Indyk was the National Security Council's senior director for Mideast matters, President Clinton's right-hand man for the region. An articulate Middle East expert and former head of a pro-Israel think tank, Indyk was highly regarded by Christopher and national security adviser Anthony Lake.

But if Indyk's nomination -- to be taken up today by the Senate Foreign Relations Committee -- now seems obvious, it is also unconventional. And his nomination shows how an itinerant college professor -- and an Australian to boot -- maneuvered through the think-tank world to the top of the U.S. diplomatic corps in a dozen years.

If confirmed, Indyk would be the first Jewish ambassador to Israel since the founding of the Jewish state, countering the long-held view at the State Department that sending a Jewish ambassador to Israel -- or a Greek to Greece or an Italian to Italy -- would inherently raise a conflict of interest.

Indyk also would likely be the newest U.S. citizen sent abroad to represent this country. Raised in Australia, he became a U.S. citizen in January 1993, little more than a week before Clinton appointed him to the NSC job.

In addition, he may be the first ambassador to have worked for another country's intelligence service. In 1978 he was for 10 months Australia's deputy director of current intelligence for the Middle East.

Also, the 43-year-old would be the first non-career ambassador to Israel since 1973. He neither crawled up State's steep career ladder nor did he buy the slot through political contributions. Rather, Indyk is a policy wonk whose lifelong "obsession" -- as he often puts it -- has been the Arab-Israeli conflict.

Despite his unusual background, Indyk has support throughout the foreign policy community. William Quandt, a former Carter White House aide who has often disagreed with Indyk, said he would make a good ambassador because "he's got good diplomatic skills and he's smart politically."
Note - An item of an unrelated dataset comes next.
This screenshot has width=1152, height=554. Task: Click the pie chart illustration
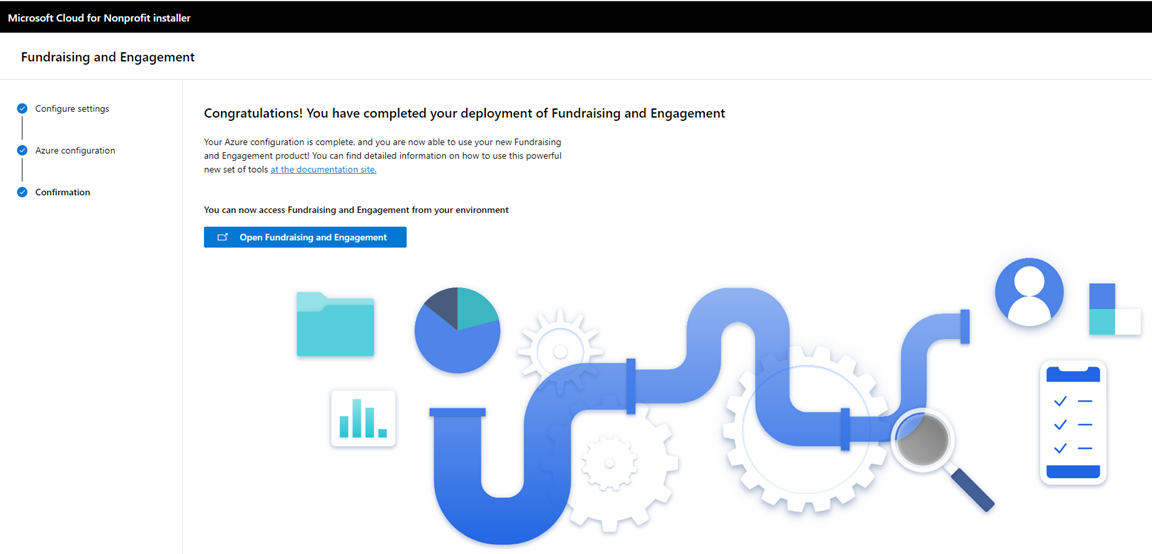coord(457,330)
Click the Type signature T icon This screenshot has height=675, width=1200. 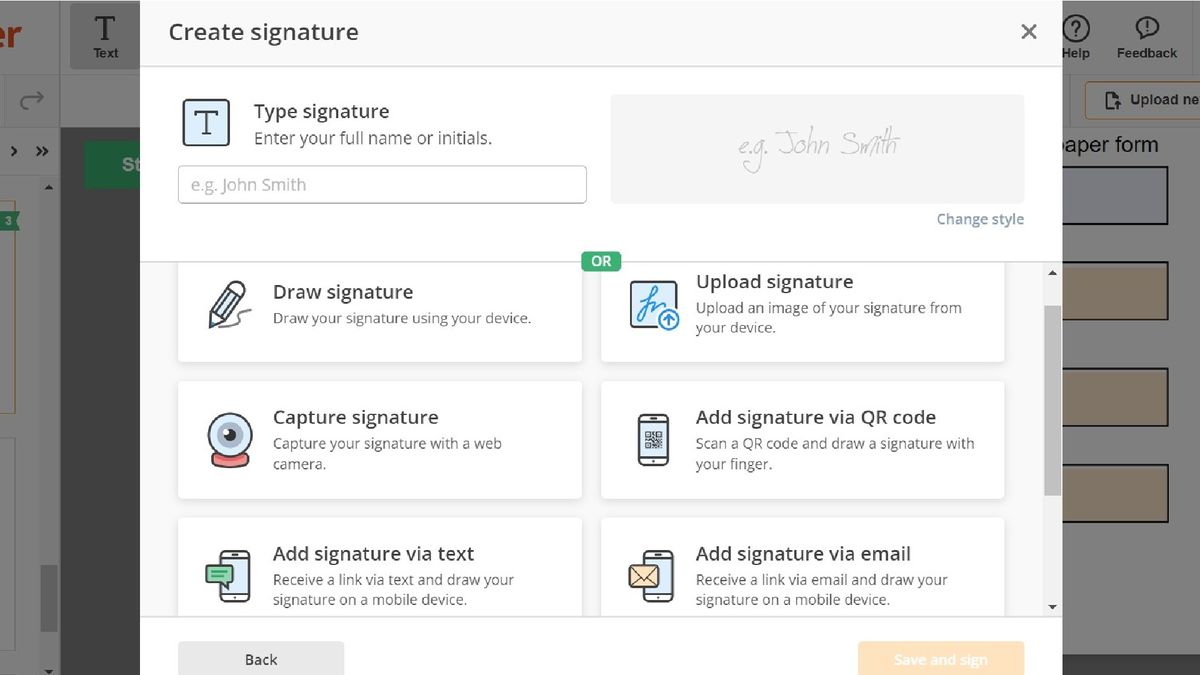click(x=206, y=123)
The Palestine Liberation Organization backs him. "His religion and background does not make any difference as far as we are concerned," said Hasan Abdel Rahman, the PLO's chief representative in Washington. "He understands the politics of the region . . . we can work with him. His commitment to Israel, with the right vision, may be even helpful to the peace process. Anybody who has the interests of Israel at heart and has a vision for the future will support an equitable peace with the Palestinians."

But Indyk is criticized by some as too tied to pro-Israel groups. Former U.S. ambassador to Israel William Harrop called the nomination "a profound mistake" and "bad for the Jewish community, bad for Israel, bad for the United States and bad for the peace process."

Quick Rise Indyk has credited his meteoric ascent to this country's willingness to welcome "anyone with a decent idea and a bit of energy and ambition."

Admirers cite his intellect, an entrepreneurial genius that attracted powerful political and financial backers, and his ingratiating charm and wit -- replete with a disarming grin that recalls British comedian Terry Thomas.

His critics call him "an operator" whose networking skills and political gamesmanship stand out in a town of gamesmen.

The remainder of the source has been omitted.